PROBLEM REQUIREMENTS
Below are records to be repeated in full. Give them exactly.

GIVEN RECORDS
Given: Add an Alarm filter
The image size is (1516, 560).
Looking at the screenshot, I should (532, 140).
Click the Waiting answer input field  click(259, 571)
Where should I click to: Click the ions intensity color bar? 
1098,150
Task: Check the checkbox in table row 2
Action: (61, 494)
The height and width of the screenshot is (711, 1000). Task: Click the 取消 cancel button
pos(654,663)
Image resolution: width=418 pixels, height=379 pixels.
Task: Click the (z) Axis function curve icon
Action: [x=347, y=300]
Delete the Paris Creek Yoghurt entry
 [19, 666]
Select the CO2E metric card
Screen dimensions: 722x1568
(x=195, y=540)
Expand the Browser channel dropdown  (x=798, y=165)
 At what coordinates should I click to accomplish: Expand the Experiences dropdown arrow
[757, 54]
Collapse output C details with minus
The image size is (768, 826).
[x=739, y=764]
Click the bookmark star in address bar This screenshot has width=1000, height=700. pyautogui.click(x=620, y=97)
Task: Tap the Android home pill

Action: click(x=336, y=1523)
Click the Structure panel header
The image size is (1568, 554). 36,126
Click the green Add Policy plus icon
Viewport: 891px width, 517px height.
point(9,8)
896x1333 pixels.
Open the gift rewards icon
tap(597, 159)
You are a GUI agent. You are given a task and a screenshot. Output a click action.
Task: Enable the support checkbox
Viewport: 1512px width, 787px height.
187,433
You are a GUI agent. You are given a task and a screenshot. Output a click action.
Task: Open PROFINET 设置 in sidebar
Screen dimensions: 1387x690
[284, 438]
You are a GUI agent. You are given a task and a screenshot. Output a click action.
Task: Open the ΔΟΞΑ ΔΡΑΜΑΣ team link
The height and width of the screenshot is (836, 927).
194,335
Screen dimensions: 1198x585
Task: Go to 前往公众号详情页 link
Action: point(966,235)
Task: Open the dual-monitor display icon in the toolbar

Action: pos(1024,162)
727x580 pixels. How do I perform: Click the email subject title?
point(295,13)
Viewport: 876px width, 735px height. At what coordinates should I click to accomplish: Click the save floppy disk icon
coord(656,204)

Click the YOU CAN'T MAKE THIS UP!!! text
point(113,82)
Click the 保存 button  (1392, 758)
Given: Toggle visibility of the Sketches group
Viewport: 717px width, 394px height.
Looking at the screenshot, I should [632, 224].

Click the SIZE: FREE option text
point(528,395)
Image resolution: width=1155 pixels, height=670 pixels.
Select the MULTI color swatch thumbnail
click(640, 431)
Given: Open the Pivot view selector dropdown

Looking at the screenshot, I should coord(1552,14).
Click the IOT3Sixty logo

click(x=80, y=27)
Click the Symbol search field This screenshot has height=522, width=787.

RESPONSE AREA
Given: Add an Alarm filter
The image size is (1516, 560).
Looking at the screenshot, I should (532, 140).
Click the Waiting answer input field  click(259, 571)
Where should I click to: Click the ions intensity color bar? 
1098,150
Task: Check the checkbox in table row 2
Action: (61, 494)
The height and width of the screenshot is (711, 1000). Task: Click the 取消 cancel button
pos(654,663)
Image resolution: width=418 pixels, height=379 pixels.
Task: Click the (z) Axis function curve icon
Action: [x=347, y=300]
Delete the Paris Creek Yoghurt entry
 [19, 666]
Select the CO2E metric card
Screen dimensions: 722x1568
(x=195, y=540)
Expand the Browser channel dropdown  (x=798, y=165)
 At what coordinates should I click to accomplish: Expand the Experiences dropdown arrow
[757, 54]
Collapse output C details with minus
The image size is (768, 826).
[x=739, y=764]
Click the bookmark star in address bar This screenshot has width=1000, height=700. pyautogui.click(x=620, y=97)
Task: Tap the Android home pill

Action: click(x=336, y=1523)
Click the Structure panel header
The image size is (1568, 554). 36,126
Click the green Add Policy plus icon
Viewport: 891px width, 517px height.
point(9,8)
896x1333 pixels.
Open the gift rewards icon
tap(597, 159)
You are a GUI agent. You are given a task and a screenshot. Output a click action.
Task: Enable the support checkbox
Viewport: 1512px width, 787px height.
187,433
You are a GUI agent. You are given a task and a screenshot. Output a click action.
Task: Open PROFINET 设置 in sidebar
Screen dimensions: 1387x690
[284, 438]
You are a GUI agent. You are given a task and a screenshot. Output a click action.
Task: Open the ΔΟΞΑ ΔΡΑΜΑΣ team link
The height and width of the screenshot is (836, 927).
194,335
Screen dimensions: 1198x585
Task: Go to 前往公众号详情页 link
Action: point(966,235)
Task: Open the dual-monitor display icon in the toolbar

Action: pos(1024,162)
727x580 pixels. How do I perform: Click the email subject title?
point(295,13)
Viewport: 876px width, 735px height. At what coordinates should I click to accomplish: Click the save floppy disk icon
coord(656,204)

Click the YOU CAN'T MAKE THIS UP!!! text
point(113,82)
Click the 保存 button  (1392, 758)
Given: Toggle visibility of the Sketches group
Viewport: 717px width, 394px height.
Looking at the screenshot, I should [632, 224].

Click the SIZE: FREE option text
point(528,395)
Image resolution: width=1155 pixels, height=670 pixels.
Select the MULTI color swatch thumbnail
click(640, 431)
Given: Open the Pivot view selector dropdown

Looking at the screenshot, I should coord(1552,14).
Click the IOT3Sixty logo

click(x=80, y=27)
Click the Symbol search field This screenshot has height=522, width=787.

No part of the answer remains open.